Fragmento seleccionado -

“En la casa vacía poblada de silencio la escalera es el centro De todas las ausencias. Es alta esbelta Un paisaje de finas vetas surca la madera de su estructura que asciende ondulante en forma de espiral. Por sus peldaños suben y bajan Cautelosas las sombras Despertando íntimos ecos De remotas pisadas Que aún la […]
Cordelia Urueta y la pintura moderna en Coyoacán
“En la casa vacía poblada de silencio la escalera es el centro De todas las ausencias. Es alta esbelta Un paisaje de finas vetas surca la madera de su estructura que asciende ondulante en forma de espiral. Por sus peldaños suben y bajan Cautelosas las sombras Despertando íntimos ecos De remotas pisadas Que aún la […]
Texto de Veka Duncan 31/03/21
“En la casa vacía
poblada de silencio
la escalera es el centro
De todas las ausencias.
Es alta
esbelta
Un paisaje de finas vetas
surca la madera de su estructura
que asciende ondulante
en forma de espiral.
Por sus peldaños suben y bajan
Cautelosas las sombras
Despertando íntimos ecos
De remotas pisadas
Que aún la hacen vibrar
Envuelta en la nostalgia
de soles ascendentes
y enigmáticas lunas
la escalera se yergue
entre dos dimensiones
Su destino vertical
la separa
de la medida horizontal de la muerte
Y el polvo
sutilmente va borrando
su misterioso
paisaje quiromántico.”
Poema de la artista. Elisa García Barragán, Cordelia Urueta y el color, Ciudad de México: UNAM, 1990.
Es imposible saber en qué casa pensaba Cordelia Urueta cuando escribió los versos de este poema. Quizá se trata de la que compartió con su familia en Buenos Aires, cuando en 1919 su padre, Jesús Urueta, fue enviado como Ministro Plenipotenciario de Argentina y Uruguay; también se podría tratar de la que habitó con su madre y hermanos en la Colonia Juárez al regresar a México tras su muerte. Podría ser también alguno de los tantos edificios por los que pasó en sus largas y frecuentes estancias en Nueva York y París como diplomática. No hay forma de confirmarlo, pero a mí me gusta creer que quería evocar la memoria de aquella en la que pasó su infancia en el Centro Histórico de Coyoacán, ubicada en la calle que entonces se llamaba Juárez y que hoy es conocida como Francisco Sosa.
Cuando hablamos de artistas y mujeres en este barrio histórico de la Ciudad de México, nuestros pensamientos inmediatamente vuelan a la famosa Casa Azul, donde Frida Kahlo vivió casi toda su vida, pero hubo otras que también habitaron estas calles y a quienes la historia no les ha hecho justicia. Por eso, en esta época en la que se están reivindicando a las mujeres, me gustaría recordar la presencia de Cordelia Urueta en este antigua villa que tanto marcó su mirada y sensibilidad.

Extracto de datos -
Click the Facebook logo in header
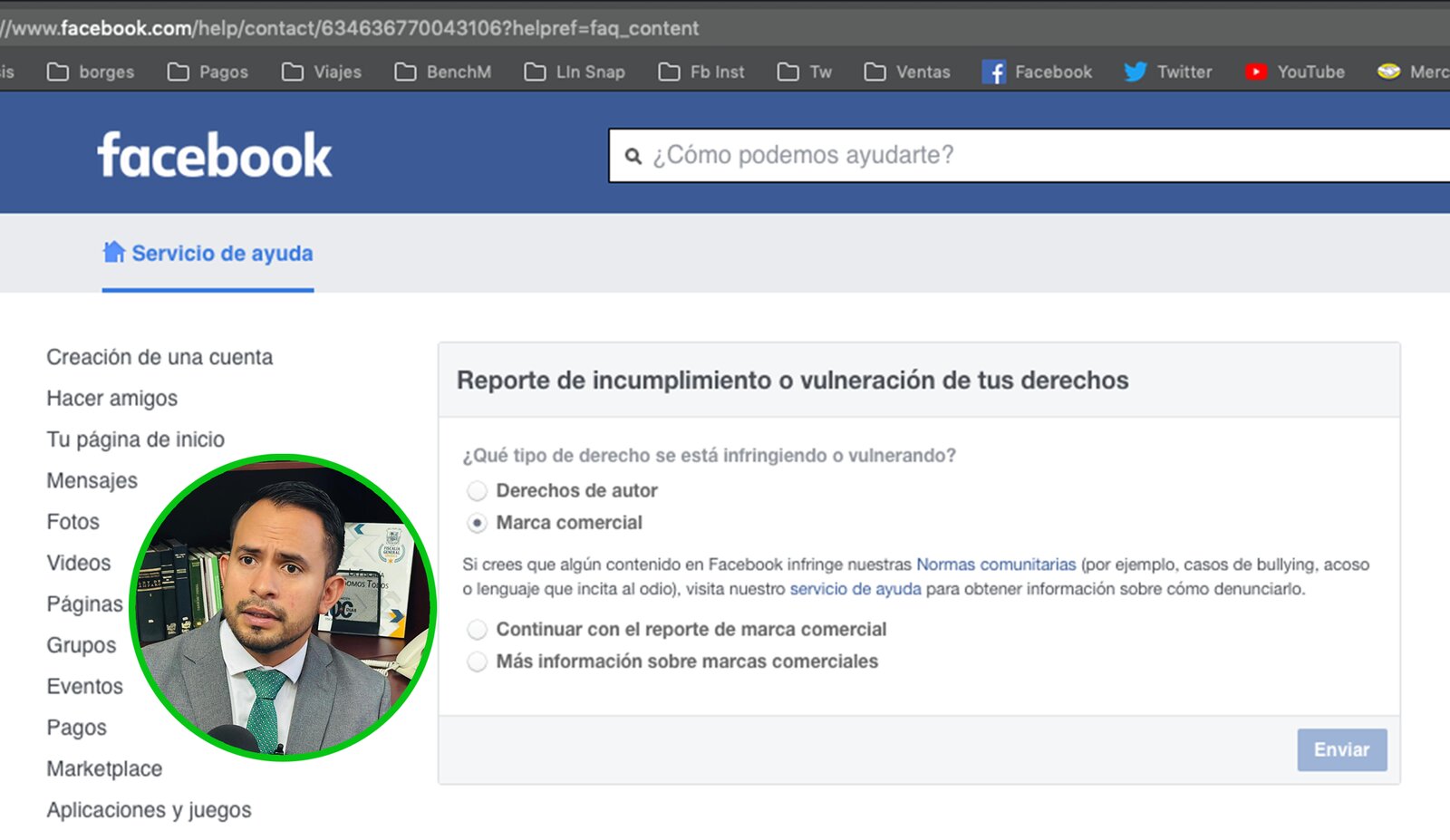Viewport: 1450px width, 840px height. [214, 155]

Descripción del problema - Copia sin ningún cambio el pasaje del texto sobre Cordelia Urueta que va desde "Es imposible saber" hasta "como Francisco Sosa.".

Respuesta -
Es imposible saber en qué casa pensaba Cordelia Urueta cuando escribió los versos de este poema. Quizá se trata de la que compartió con su familia en Buenos Aires, cuando en 1919 su padre, Jesús Urueta, fue enviado como Ministro Plenipotenciario de Argentina y Uruguay; también se podría tratar de la que habitó con su madre y hermanos en la Colonia Juárez al regresar a México tras su muerte. Podría ser también alguno de los tantos edificios por los que pasó en sus largas y frecuentes estancias en Nueva York y París como diplomática. No hay forma de confirmarlo, pero a mí me gusta creer que quería evocar la memoria de aquella en la que pasó su infancia en el Centro Histórico de Coyoacán, ubicada en la calle que entonces se llamaba Juárez y que hoy es conocida como Francisco Sosa.